読者の皆さま、明けましておめでとうございます。今年、最初の原稿では、バイオベンチャーに焦点を当ててみます。
2015年1月5日の日経BP・バイオINDEXは390.20でした。12月30日のINDEXは350.05だったので、1年間で約10%下落したことになります。
民主党政権時代末期に100スレスレまでになっていたバイオINDEXは、京大・山中伸弥教授のノーベル賞受賞と安倍政権誕生による株価上昇で息を吹き返し、2013年5月8日には917.37を記録しました。しかし、その後は低落傾向が続いています。
個別銘柄を見れば、昨年はちょっとした異変がありました。上場バイオベンチャーの時価総額ランキングでは、ごく短期間の例外を除いて、長らくタカラバイオがトップを守ってきました。同社は、試薬や健康食品の販売で安定して収益を上げているため、遺伝子治療分野などに先行投資していても黒字を維持しています。その点が、投資家に評価されてきました。
しかし、昨年12月30日の時価総額ランキングでは、1位ペプチドリーム(2141億円)、2位そーせいグループ(1671億円)、3位ユーグレナ(1494億円)、4位タカラバイオ(1459億円)となりました。タカラバイオの上に3社もあるのは初めて事態でしょう。バイオベンチャーの成熟が進んだことを象徴しています。

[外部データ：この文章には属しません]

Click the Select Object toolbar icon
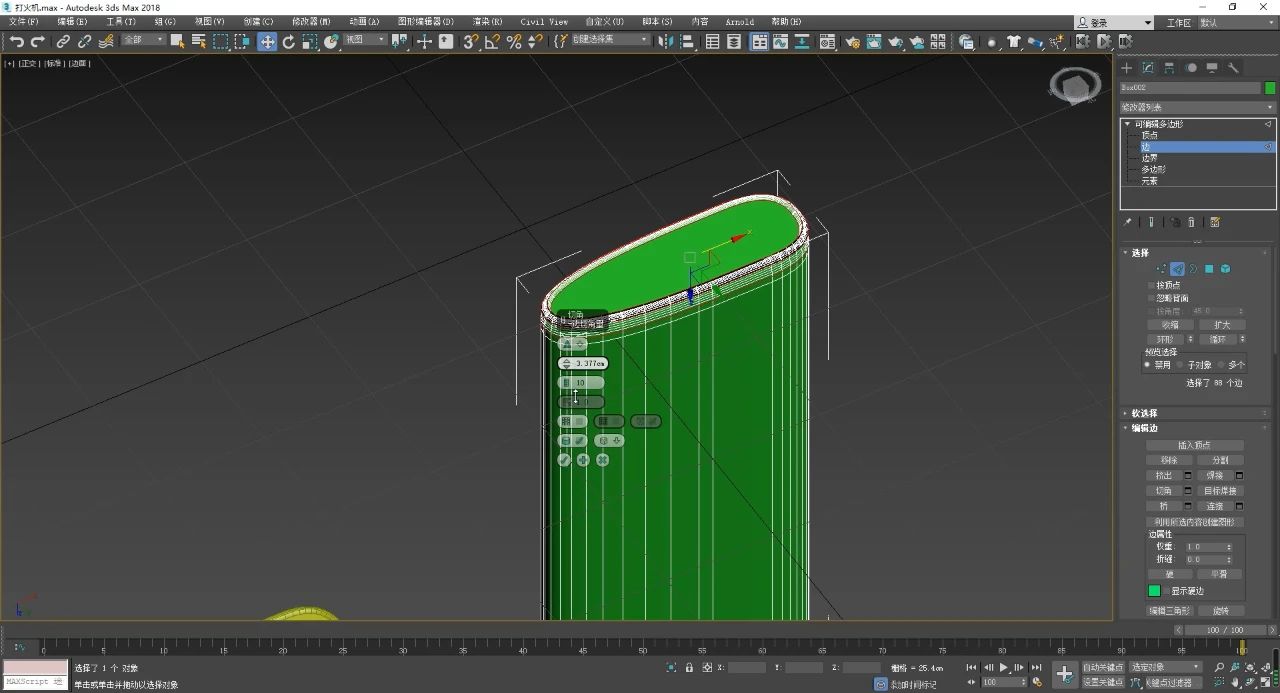 [177, 41]
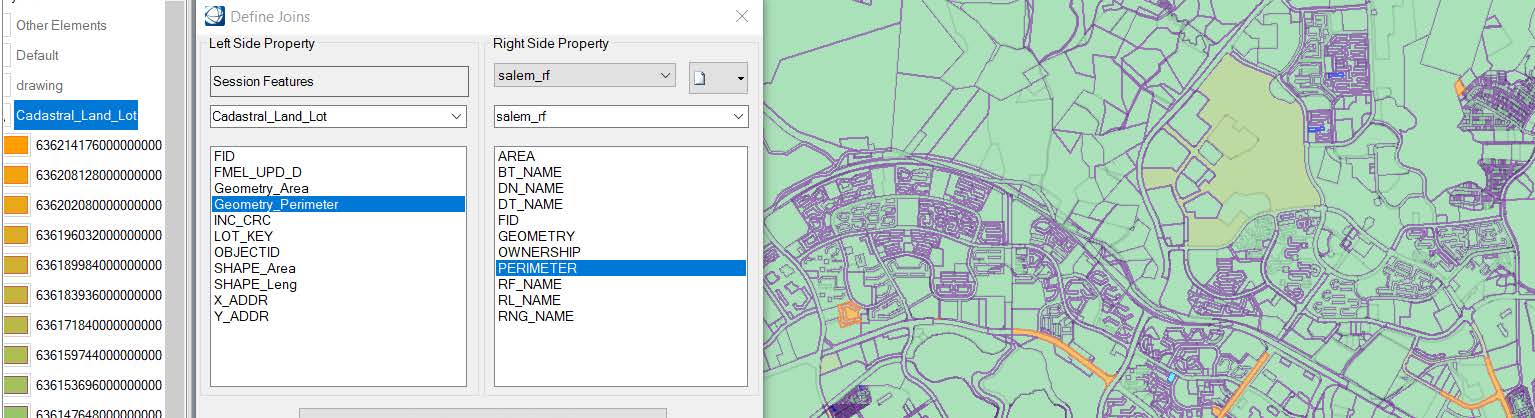Expand the Cadastral_Land_Lot dropdown
This screenshot has height=418, width=1535.
[x=457, y=117]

タカラバイオの時価総額の最高額は4543億円で、これが上場バイオベンチャーの最高額でもあります。まだ時価総額5000億円を達成したバイオベンチャーは無いということです。一方、米国にはAmgen社やGiliead社など時価総額10兆円を超えるバイオベンチャーが幾つも存在します。ここまではまだ遠いとしても、まずは2016年中に時価総額5000億円のバイオベンチャーが登場してほしいというのが、私の新春の願いです。